McConnell adviser says GOP should cut ties with Marjorie Taylor Greene to make her ‘most useless congressperson’

Congresswoman Marjorie Taylor Greene has not had the start on Capitol Hill she may have expected. (AFP via Getty Images)
Congresswoman Marjorie Taylor Greene has not had the start on Capitol Hill she may have expected. (AFP via Getty Images)

A longtime adviser to Senate Minority Leader Mitch McConnell is urging Republicans on Capitol Hill to purge Georgia Congresswoman Marjorie Taylor Greene from the party so she has no influence in Washington.

Kicking Ms Greene out of the House GOP conference over her right-wing conspiracy theories and past threats against Democratic lawmakers would leave her without any committee assignments, where members typically perform most of their work.

Ms Greene is the first member of Congress who openly supported the right-wing QAnon conspiracy movement, which maintained that Donald Trump, as president, was waging a covert war against a secret cabal of Satan-worshipping cannibals comprised of Hollywood elites, Democratic politicians, and others.

“I actually don't think she should be expelled because I think voters should decide who represents them. But I think voters need all the information. And I think the Republican Party, however, can decide who is allowed to carry its banner,” GOP commentator and former aide to Mr McConnell Scott Jennings said in an interview with CNN on Sunday.

“The party and Kevin McCarthy ought to strip her of her committees. I think they ought to say, 'We're not associated with this person,'” Mr Jennings said.

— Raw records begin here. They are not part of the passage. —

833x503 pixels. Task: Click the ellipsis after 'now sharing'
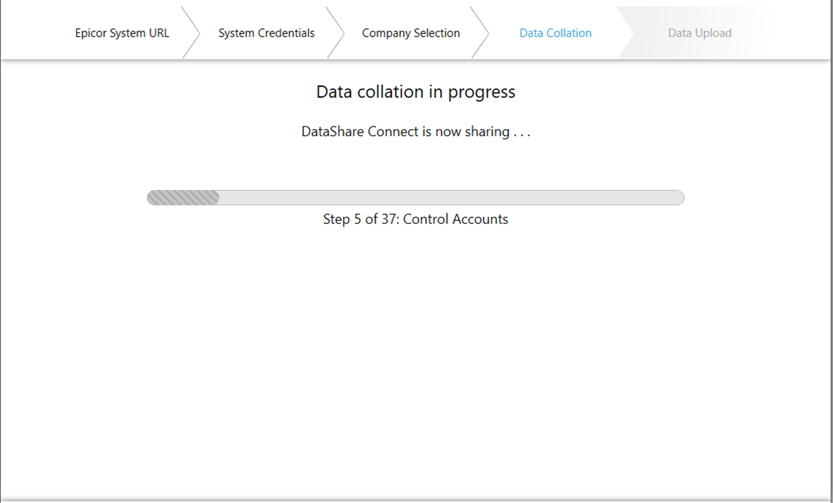pos(522,133)
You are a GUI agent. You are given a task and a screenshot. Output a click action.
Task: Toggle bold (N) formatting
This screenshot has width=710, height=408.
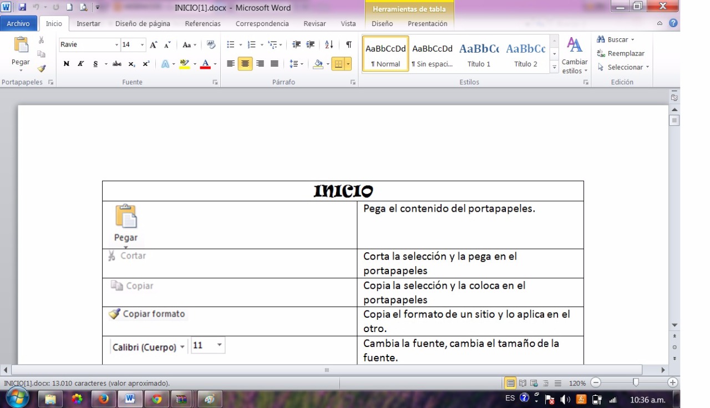(x=67, y=64)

He added: “She could be a congressperson, but it would become immediately apparent to the people in Georgia that they've got the weakest and most useless congressperson out there because she's not allowed to be associated with one of the two major parties.”

CNN alleged that Ms Greene has been wiping down her social media accounts to get rid of the conspiracy-riddled content she posted or “liked” in 2018 and 2019. Her account liked posts about executing Democrats in Congress, including Speaker Nancy Pelosi, as well as Barack Obama and Hillary Clinton.

She has also been captured on video accosting David Hogg, a gun control activist who survived the school shooting in Parkland, Florida, in 2018.

Ms Greene has claimed, falsely, that the Parkland shooting was a “false flag” operation and that the mass shooting in Las Vegas in 2017 was staged.

Her videos and comments on social media have been marked by racism, Islamophobia, and anti-Semitism.

Ms Pelosi last week said she was concerned by Republican leaders in the House who were “willing to overlook, ignore those statements," by Ms Greene. Earlier this month, on 6 January, members of Congress were forced to hide from QAnon supporters and Trump supporters who stormed the US Capitol in the belief that the 2020 election was somehow stolen from Mr Trump.

Scores of Democratic lawmakers have called for Ms Greene’s removal from Congress, which would require a two-thirds vote from House members. But with the Democrats holding just a slim majority of seats, that would require a substantial portion of the House GOP voting one of their own out of office, which is highly unlikely.

House Minority Leader Kevin McCarthy plans to sit down and speak with Ms Greene this week, his office has told Politico. Mr McCarthy will determine Ms Greene’s future in the party based on that meeting.

The GOP leader held a similar meeting in 2019 with former Iowa Republican Congressman Steve King, who had defended the term “white nationalism” in an interview with the New York Times that year. Mr King reportedly refused to back down from his comments — which he claimed, falsely, were misquoted by the Times — and Mr McCarthy and the House GOP stripped him of his committee assignments.

While Ms Greene has scrubbed her social media of the bizarre and dangerous posts that helped her gain popularity in fringe right-wing circles and gear up for her 2020 congressional bid, she has shown no hint of remorse for any of her past beliefs.

“I will never back down. I will never give up,” she said in a statement on Friday.

Ms Greene also says she has the “full support” of Mr Trump, after they spoke on the phone last week.

Mr Jennings, the former McConnell aide and GOP commentator, said on Sunday it’s members like Ms Greene who have rendered the Republican party a “minority party.”

“At the end of the day, if the Republican Party wants to be the sandwich board caucus, we're going to be a minority party,” Mr Jennings said, referring to members who are known to espouse conspiracy theories.

“We haven’t won the national popular vote — the presidential election, unless your last name was Bush — since 1984. And so I don't personally want to be a minority party. I want to be a national majority governing party. And to cast away all these suburban center-right voters to die on the Marjorie Taylor green sandwich board caucus hill — that's not a good idea.”

Freshman Democratic Congresswoman Cori Bush has moved offices away from Ms Greene, claiming she and her staff were berated by the Georgia congresswoman in an altercation where she refused to wear a mask.

Ms Bush said she is not “scared” of Ms Green, but that she is “here to do a job for the people of St​ Louis,” and Ms Greene’s presence interferes with that work.

“What I cannot do is continue to look over my shoulder wondering if a white supremacist in Congress, by the name of Marjorie Taylor Greene … is conspiring against us,” she said.